■ INFORMATION GIVEN
+ + + + +
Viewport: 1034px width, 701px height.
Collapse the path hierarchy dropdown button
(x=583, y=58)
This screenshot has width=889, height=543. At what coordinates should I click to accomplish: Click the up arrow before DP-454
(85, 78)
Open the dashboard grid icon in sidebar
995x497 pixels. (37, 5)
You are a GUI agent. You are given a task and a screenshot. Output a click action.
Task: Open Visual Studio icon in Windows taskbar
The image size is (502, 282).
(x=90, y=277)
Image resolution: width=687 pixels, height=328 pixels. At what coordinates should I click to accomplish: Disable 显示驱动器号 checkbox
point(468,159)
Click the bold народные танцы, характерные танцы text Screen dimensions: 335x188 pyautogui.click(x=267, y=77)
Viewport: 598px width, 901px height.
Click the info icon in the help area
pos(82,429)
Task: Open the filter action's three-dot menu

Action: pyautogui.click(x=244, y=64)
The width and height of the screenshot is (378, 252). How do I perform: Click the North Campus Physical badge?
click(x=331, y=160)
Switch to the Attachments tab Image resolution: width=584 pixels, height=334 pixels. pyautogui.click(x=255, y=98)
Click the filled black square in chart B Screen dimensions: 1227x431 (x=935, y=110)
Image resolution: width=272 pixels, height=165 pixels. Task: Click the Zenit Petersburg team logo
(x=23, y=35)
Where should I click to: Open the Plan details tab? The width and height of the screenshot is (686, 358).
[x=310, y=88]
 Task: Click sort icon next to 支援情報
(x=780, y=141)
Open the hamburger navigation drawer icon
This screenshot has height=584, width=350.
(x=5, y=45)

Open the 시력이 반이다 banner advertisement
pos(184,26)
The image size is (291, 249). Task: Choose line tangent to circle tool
+ + + + +
■ YOUR GOAL
Please set down all the data word for word.

■ REPLY TO THE TASK
Viewport: 1034px width, 701px height.
Collapse the path hierarchy dropdown button
(x=583, y=58)
This screenshot has width=889, height=543. At what coordinates should I click to accomplish: Click the up arrow before DP-454
(85, 78)
Open the dashboard grid icon in sidebar
995x497 pixels. (37, 5)
You are a GUI agent. You are given a task and a screenshot. Output a click action.
Task: Open Visual Studio icon in Windows taskbar
The image size is (502, 282).
(x=90, y=277)
Image resolution: width=687 pixels, height=328 pixels. At what coordinates should I click to accomplish: Disable 显示驱动器号 checkbox
point(468,159)
Click the bold народные танцы, характерные танцы text Screen dimensions: 335x188 pyautogui.click(x=267, y=77)
Viewport: 598px width, 901px height.
Click the info icon in the help area
pos(82,429)
Task: Open the filter action's three-dot menu

Action: pyautogui.click(x=244, y=64)
The width and height of the screenshot is (378, 252). How do I perform: Click the North Campus Physical badge?
click(x=331, y=160)
Switch to the Attachments tab Image resolution: width=584 pixels, height=334 pixels. pyautogui.click(x=255, y=98)
Click the filled black square in chart B Screen dimensions: 1227x431 (x=935, y=110)
Image resolution: width=272 pixels, height=165 pixels. Task: Click the Zenit Petersburg team logo
(x=23, y=35)
Where should I click to: Open the Plan details tab? The width and height of the screenshot is (686, 358).
[x=310, y=88]
 Task: Click sort icon next to 支援情報
(x=780, y=141)
Open the hamburger navigation drawer icon
This screenshot has height=584, width=350.
(x=5, y=45)

Open the 시력이 반이다 banner advertisement
pos(184,26)
The image size is (291, 249). Task: Choose line tangent to circle tool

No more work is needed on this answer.